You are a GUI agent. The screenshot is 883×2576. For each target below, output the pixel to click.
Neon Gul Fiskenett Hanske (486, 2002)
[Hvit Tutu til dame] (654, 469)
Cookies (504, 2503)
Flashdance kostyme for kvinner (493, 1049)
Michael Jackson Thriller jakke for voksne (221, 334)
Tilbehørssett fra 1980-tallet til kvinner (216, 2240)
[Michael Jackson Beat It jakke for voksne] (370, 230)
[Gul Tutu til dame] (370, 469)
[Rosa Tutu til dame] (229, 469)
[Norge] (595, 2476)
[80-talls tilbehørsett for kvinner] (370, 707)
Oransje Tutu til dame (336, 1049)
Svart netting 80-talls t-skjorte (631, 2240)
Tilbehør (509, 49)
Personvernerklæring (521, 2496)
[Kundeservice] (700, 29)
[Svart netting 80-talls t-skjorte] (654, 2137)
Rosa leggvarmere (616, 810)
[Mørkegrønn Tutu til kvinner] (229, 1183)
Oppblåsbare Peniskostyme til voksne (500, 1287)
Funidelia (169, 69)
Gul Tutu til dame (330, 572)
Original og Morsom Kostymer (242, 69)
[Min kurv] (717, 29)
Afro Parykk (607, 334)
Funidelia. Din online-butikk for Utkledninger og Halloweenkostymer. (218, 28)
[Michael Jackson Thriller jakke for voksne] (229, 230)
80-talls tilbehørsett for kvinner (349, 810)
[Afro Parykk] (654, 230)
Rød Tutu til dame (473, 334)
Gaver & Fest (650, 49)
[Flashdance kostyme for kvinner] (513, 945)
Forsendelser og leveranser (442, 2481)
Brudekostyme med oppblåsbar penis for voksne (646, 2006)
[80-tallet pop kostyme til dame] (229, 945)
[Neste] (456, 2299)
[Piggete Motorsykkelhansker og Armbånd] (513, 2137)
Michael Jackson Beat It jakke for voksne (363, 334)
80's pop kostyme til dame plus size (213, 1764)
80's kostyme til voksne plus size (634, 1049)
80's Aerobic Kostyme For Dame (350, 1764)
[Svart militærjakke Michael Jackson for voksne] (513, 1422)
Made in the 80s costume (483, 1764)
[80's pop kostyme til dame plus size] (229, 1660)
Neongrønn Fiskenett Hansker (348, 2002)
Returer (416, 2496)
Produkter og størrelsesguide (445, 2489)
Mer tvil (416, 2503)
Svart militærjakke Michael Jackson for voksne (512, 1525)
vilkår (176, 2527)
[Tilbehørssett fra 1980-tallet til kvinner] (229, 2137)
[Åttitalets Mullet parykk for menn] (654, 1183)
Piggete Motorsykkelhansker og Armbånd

┄┄┄┄┄┄┄┄┄┄┄┄┄┄┄┄┄┄┄┄

Required work: Only the lines from the start of the data to the line holding "[Norge] (595, 2476)" are wanted; return them exactly, both ends included.

Exercise solution:
You are a GUI agent. The screenshot is 883×2576. For each target below, output the pixel to click.
Neon Gul Fiskenett Hanske (486, 2002)
[Hvit Tutu til dame] (654, 469)
Cookies (504, 2503)
Flashdance kostyme for kvinner (493, 1049)
Michael Jackson Thriller jakke for voksne (221, 334)
Tilbehørssett fra 1980-tallet til kvinner (216, 2240)
[Michael Jackson Beat It jakke for voksne] (370, 230)
[Gul Tutu til dame] (370, 469)
[Rosa Tutu til dame] (229, 469)
[Norge] (595, 2476)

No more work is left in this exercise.